Amemiya joined the Department of Molecular and Cell Biology in the School of Natural Sciences in 2017 and Phillips, a student at the University of Washington, moved to Merced with the lab to finish her graduate degree. The bulk of their research was conducted at UC Merced.

They worked with physics Professor Linda Hirst, materials science Professor Valerie Leppert and Matthew Robinson, a graduate student in Leppert’s lab, to study the material properties of chitin in the AoL gel using microscopic techniques.

“Through these collaborations, we observed that chitin extracted and purified from Ampullae of Lorenzini gel formed crystalline structures reminiscent of published images of chitin crystals,” Phillips explained. “These findings were another line of evidence suggesting that chitin is indeed a component of the gel.”

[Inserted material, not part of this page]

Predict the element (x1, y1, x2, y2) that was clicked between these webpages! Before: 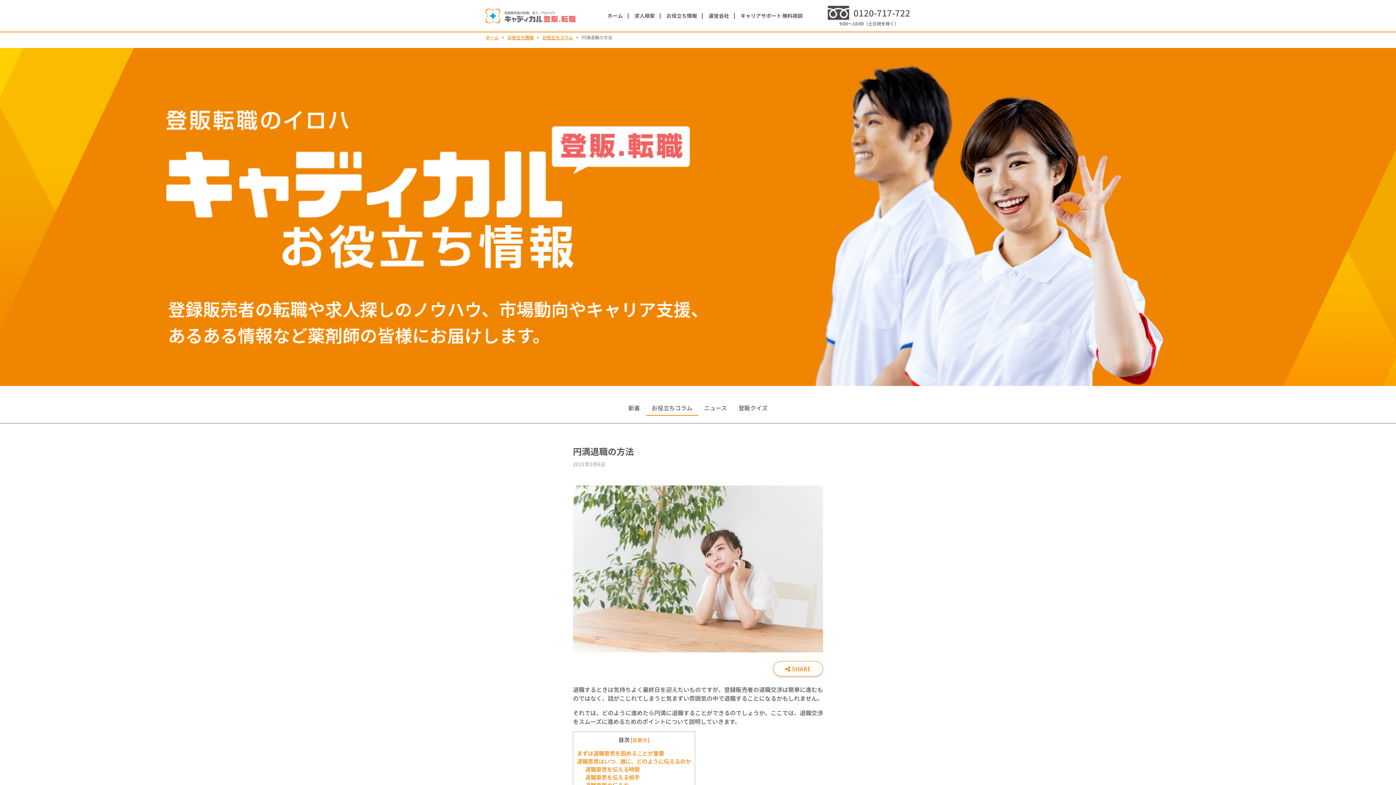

Although chitinous gels have never been observed in the biological world, chitin has many diverse technological uses and synthetic chitin gels are produced for use in drug-delivery systems and other applications.

There are still many unanswered questions. Chitin contributes to the rigidity of many invertebrate structures, but given its prevalence in diverse vertebrate systems, it likely serves other functions, too — what does it do in the sharks and rays?

“We observed signatures of chitin in the Ampullae of Lorenzini of diverse cartilaginous fish species, so this trait has survived hundreds of millions of years of evolution,” Phillips said. “And although we don’t understand the function of chitin in these fishes yet, we know that the polysaccharide isn’t used by all vertebrates because no mammals, reptiles or birds possess the genes necessary to make it.”

There are a lot of implications for this work in other areas of research, for example, these findings may prove relevant to the aquaculture industry.

“In some situations, chemicals that prevent chitin biosynthesis are dumped on fish farms to control pests,” Phillips said. “Now that we know chitin is synthesized by diverse aquatic vertebrates and invertebrates alike, the likely ecological impacts of these chemicals need to be studied more carefully.”